There are four major elements to this demo: isosurfaces, marching cubes, GPU computation, and WebGL compute shaders.


At a high level, metaballs are based on one thing: a grid of numbers. This grid exists throughout space, and the metaballs simply exist where the numbers are big enough. In other words, metaballs are clumps of big numbers in this grid.

Number grid

A grid like this is called a scalar field, since in the math business, we often call numbers scalars. If you pause the demo and fly up to the smaller spheres, you might notice some faint edges. These are the grid lines that make up the metaballs.


But how do we actually go from a grid to a smooth metaball surface? We do so by splitting the grid into regions based on the numbers. An astute reader may notice that all of the numbers inside the red regions are greater than one, and all of the other numbers are less than one. The surface dividing these two regions is called an isosurface, and that's what we end up drawing. The name comes from the Greek "isos", meaning "equal", and because it splits the regions greater than one and less than one, we think of the surface as being equal to one everywhere, hence an "equal surface".

Marching Cubes

We know that we need to construct an isosurface, but the way we do that isn't totally clear. Luckily an algorithm exists to do exactly that, called marching cubes. The algorithm is a bit too complicated to go into detail here, but for anyone interested, Sebastian Lague has a fantastic explanation in video form. The upshot is that it allows us to create something like this:

Marching cubes

The fineness of the grid has been reduced for clarity, but save for the lack of color, this looks pretty similar to the demo shown here. However, there's one major problem that hasn't been addressed yet.

> _Extracted material_:
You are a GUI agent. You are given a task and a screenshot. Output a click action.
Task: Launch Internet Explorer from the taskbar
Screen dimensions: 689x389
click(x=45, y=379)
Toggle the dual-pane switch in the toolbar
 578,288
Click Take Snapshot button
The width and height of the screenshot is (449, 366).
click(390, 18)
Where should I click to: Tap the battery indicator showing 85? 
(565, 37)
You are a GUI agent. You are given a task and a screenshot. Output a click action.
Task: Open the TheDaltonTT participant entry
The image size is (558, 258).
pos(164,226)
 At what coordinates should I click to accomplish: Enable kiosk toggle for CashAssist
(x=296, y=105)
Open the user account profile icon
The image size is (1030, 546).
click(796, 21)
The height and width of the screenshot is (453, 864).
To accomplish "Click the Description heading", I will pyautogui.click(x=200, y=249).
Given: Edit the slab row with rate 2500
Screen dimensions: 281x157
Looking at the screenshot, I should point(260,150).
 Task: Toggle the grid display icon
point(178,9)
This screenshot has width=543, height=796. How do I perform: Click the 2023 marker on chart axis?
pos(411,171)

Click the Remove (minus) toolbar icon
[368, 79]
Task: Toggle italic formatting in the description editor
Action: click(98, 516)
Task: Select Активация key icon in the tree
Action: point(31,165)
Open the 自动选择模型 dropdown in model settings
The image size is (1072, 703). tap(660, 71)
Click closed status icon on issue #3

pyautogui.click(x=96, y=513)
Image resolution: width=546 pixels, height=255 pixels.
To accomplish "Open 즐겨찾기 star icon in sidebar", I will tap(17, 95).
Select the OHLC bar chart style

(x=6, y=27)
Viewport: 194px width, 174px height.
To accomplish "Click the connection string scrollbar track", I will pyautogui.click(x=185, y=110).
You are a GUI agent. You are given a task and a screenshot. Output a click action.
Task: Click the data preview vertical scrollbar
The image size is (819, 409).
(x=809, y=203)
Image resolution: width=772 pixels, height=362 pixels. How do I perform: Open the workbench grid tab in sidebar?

> _Goals_:
[A] According to the metaballs passage, what word does the name "isosurface" come from?
[B] Copy the records exactly, starting at their first line and ending at the line that contains "click(390, 18)", with both of those lines included.

> _Answers per task_:
[A] It comes from the Greek "isos", meaning "equal".

[B]
You are a GUI agent. You are given a task and a screenshot. Output a click action.
Task: Launch Internet Explorer from the taskbar
Screen dimensions: 689x389
click(x=45, y=379)
Toggle the dual-pane switch in the toolbar
 578,288
Click Take Snapshot button
The width and height of the screenshot is (449, 366).
click(390, 18)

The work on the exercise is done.